GIVEN PASSAGE =>

President George W. Bush declared Friday, June 11, a national day of mourning and ordered all non-essential government offices closed on that day in honor of the former president. The New York Stock Exchange and Nasdaq also said they would close Friday in observance of the day of mourning.
"I call on the American people to assemble on that day in their respective places of worship, there to pay homage to the memory of President Reagan," President Bush said in a statement. "I invite the people of the world who share our grief to join us in this solemn observance."
President Bush further ordered U.S. flags to be flown at half-staff for 30 days at all U.S. buildings and installations around the world.
President Reagan's chief of staff, Joanne Drake, said Sunday that "Mrs. Reagan and her family are deeply touched by the outpouring of sympathy from across the country and around the world. As you can understand, the family is in deep mourning over the loss of a husband, a father, a grandfather and their hero."
The Reagan family is scheduled to hold a private memorial service at the Reagan presidential library Monday morning after which the former president's body will lie in repose for public viewing until 6 p.m. Pacific time Tuesday evening.

ENTRIES PROVIDED =>
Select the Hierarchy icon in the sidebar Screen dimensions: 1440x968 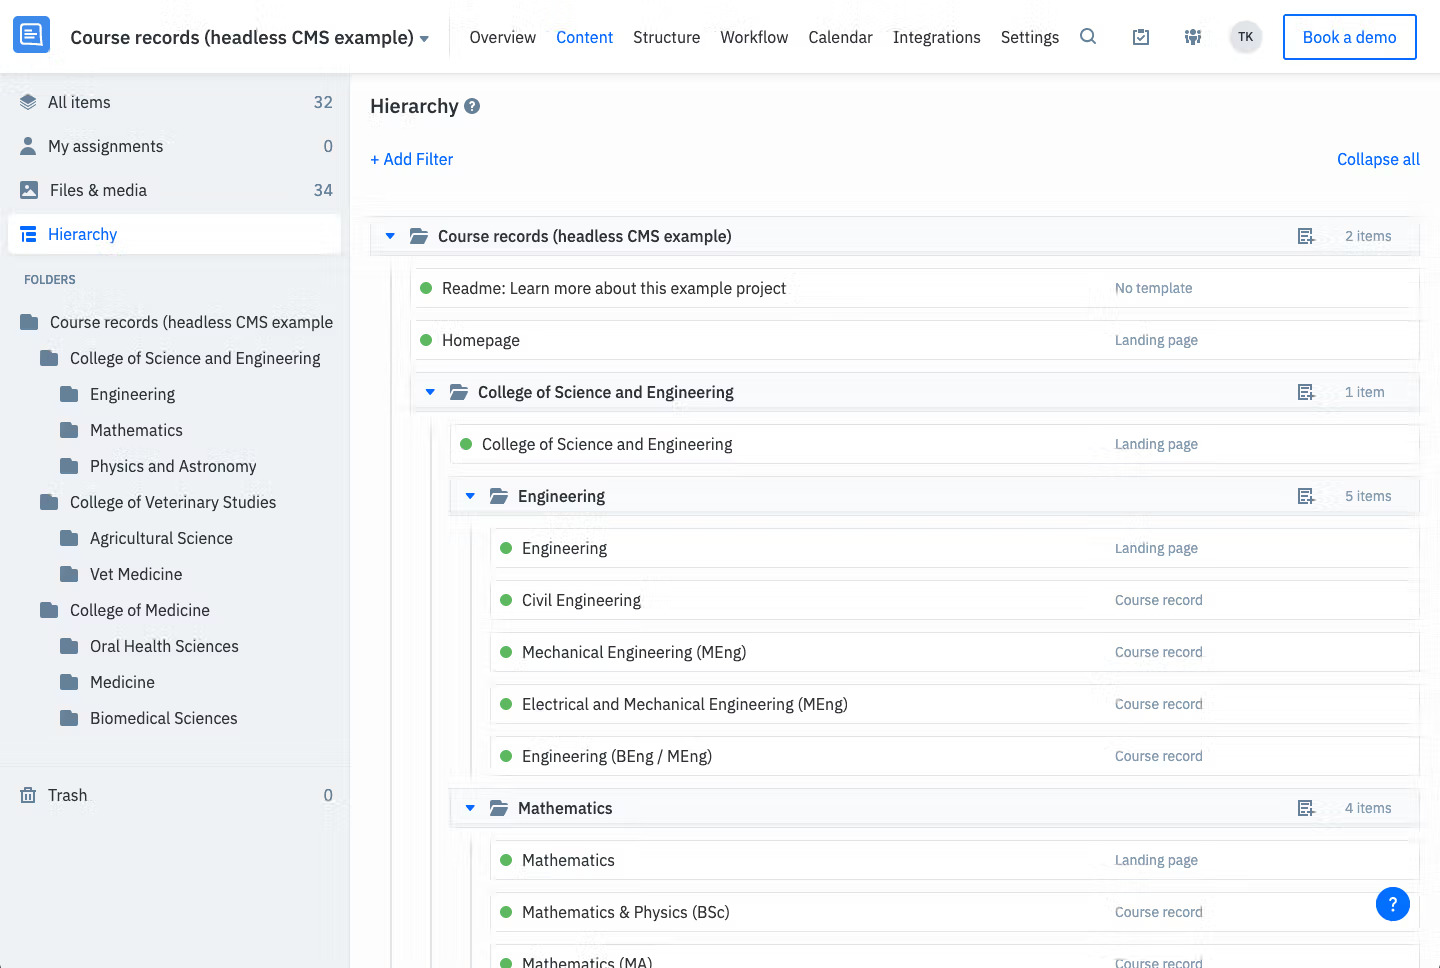click(x=27, y=233)
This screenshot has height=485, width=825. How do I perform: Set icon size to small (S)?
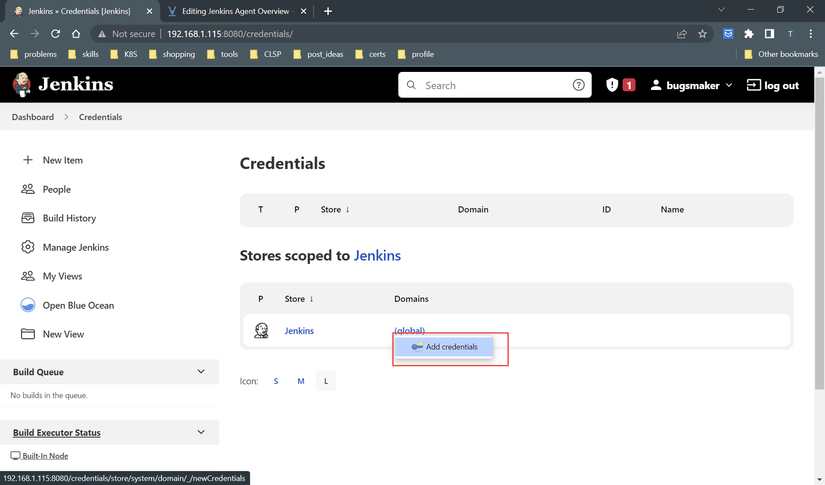276,381
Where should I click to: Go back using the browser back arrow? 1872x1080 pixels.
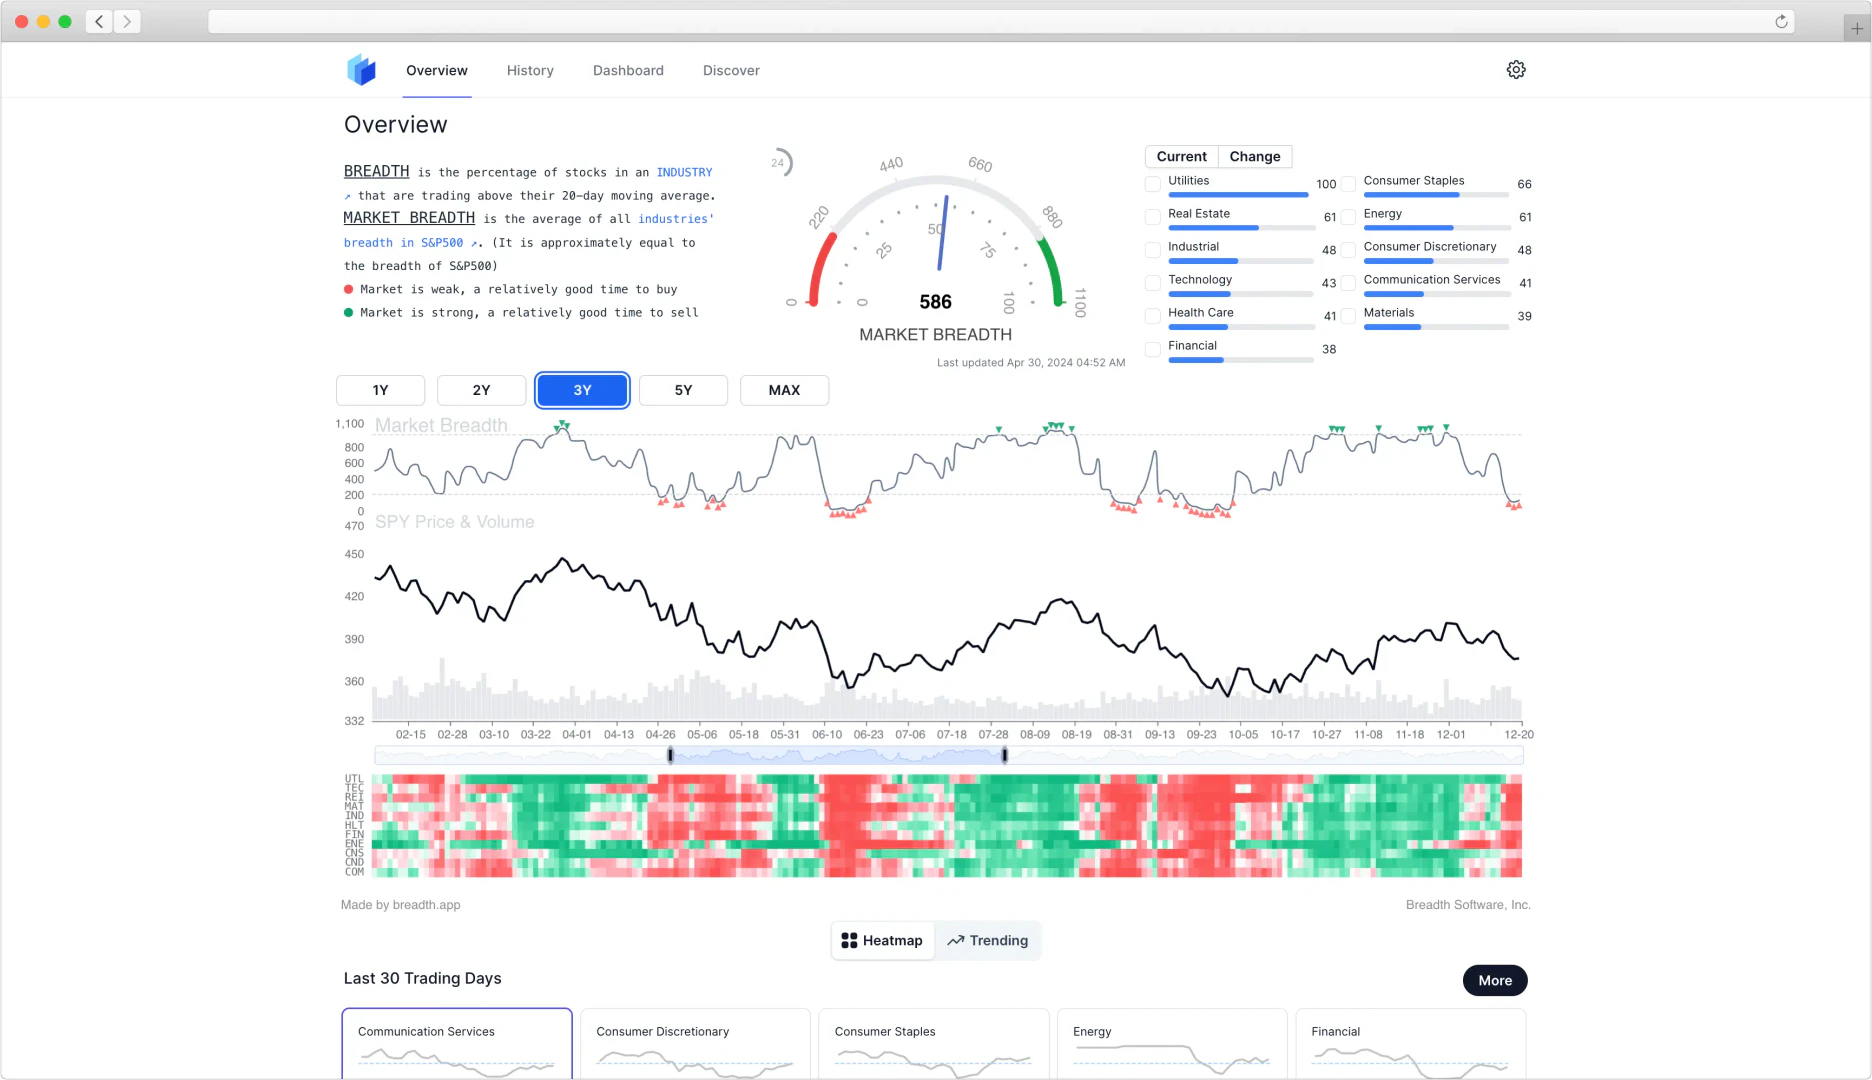click(99, 22)
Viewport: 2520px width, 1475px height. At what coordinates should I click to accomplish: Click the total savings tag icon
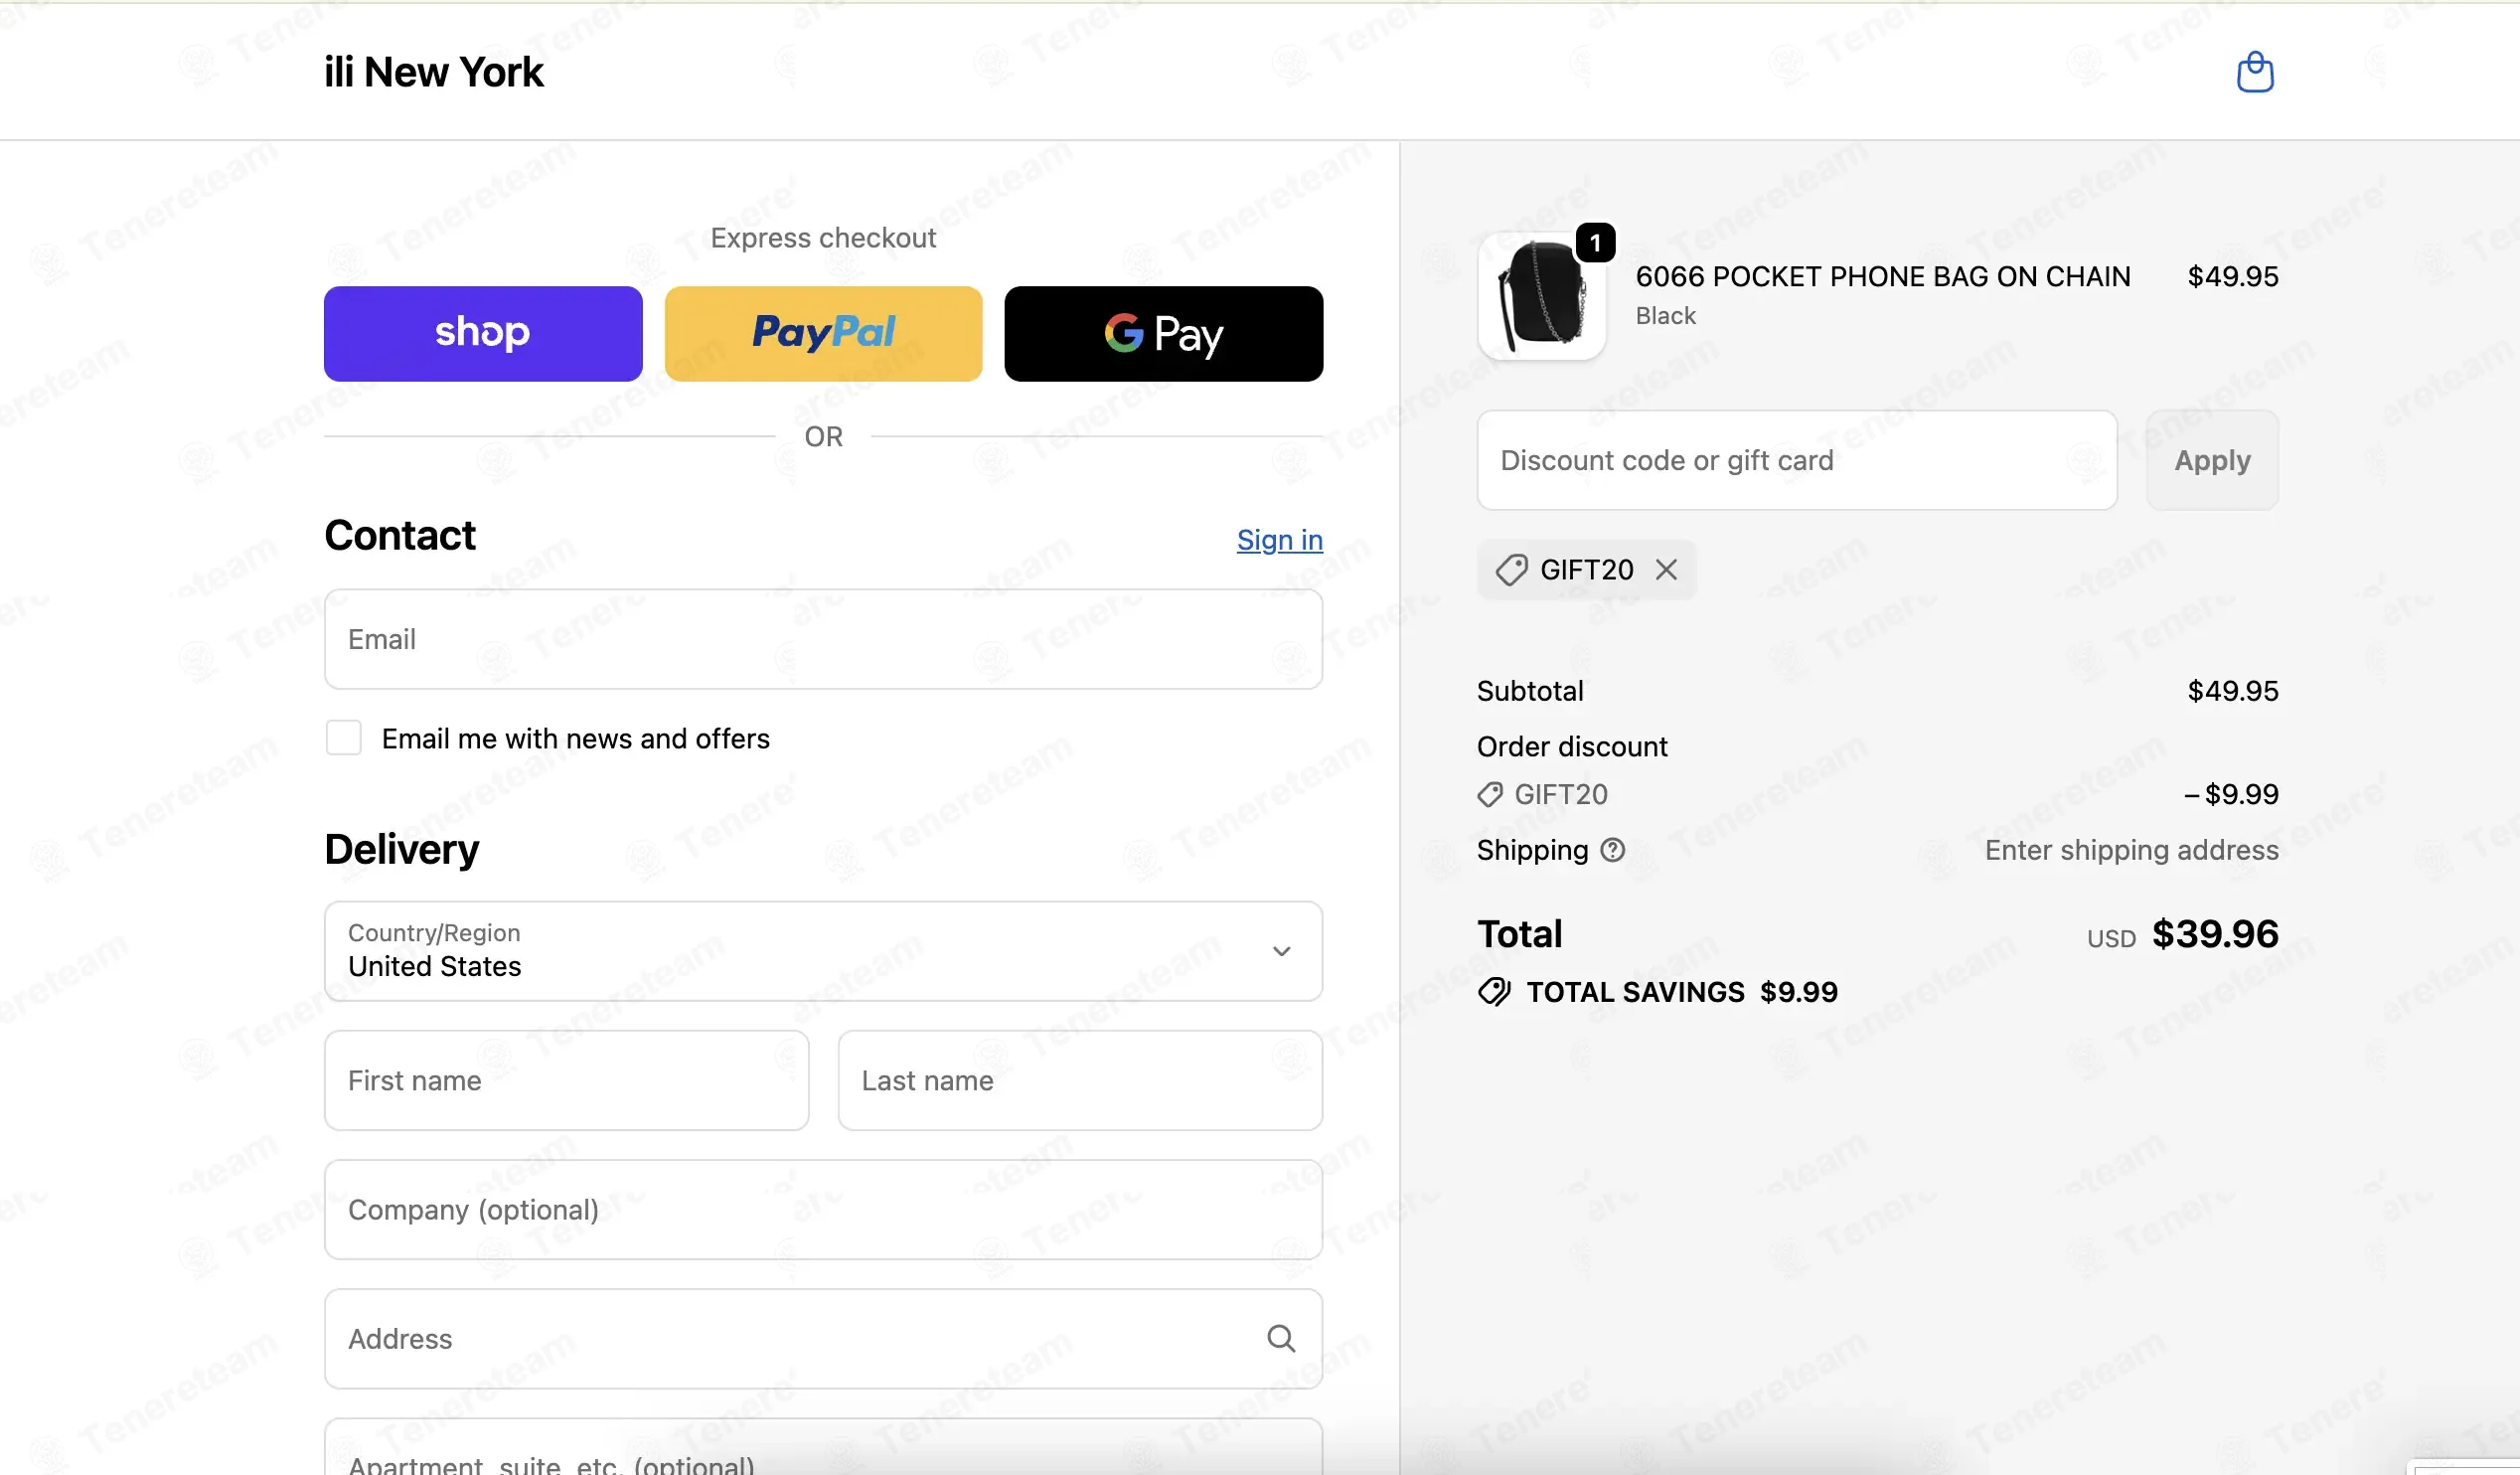click(x=1494, y=992)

INSTRUCTIONS =>
A: Answer these questions using the passage about the national day of mourning:
(i) Which two markets said they would close on Friday?
(ii) For how many days were U.S. flags to be flown at half-staff?
(iii) Where is the Reagan family's private memorial service to be held?
B: Print the passage about the national day of mourning from "President George W." up to and including "day of mourning.".
The items have nothing to do with the passage about the national day of mourning.

RESULTS FOR EACH TASK =>
A:
(i) The New York Stock Exchange and Nasdaq
(ii) 30 days
(iii) At the Reagan presidential library

B:
President George W. Bush declared Friday, June 11, a national day of mourning and ordered all non-essential government offices closed on that day in honor of the former president. The New York Stock Exchange and Nasdaq also said they would close Friday in observance of the day of mourning.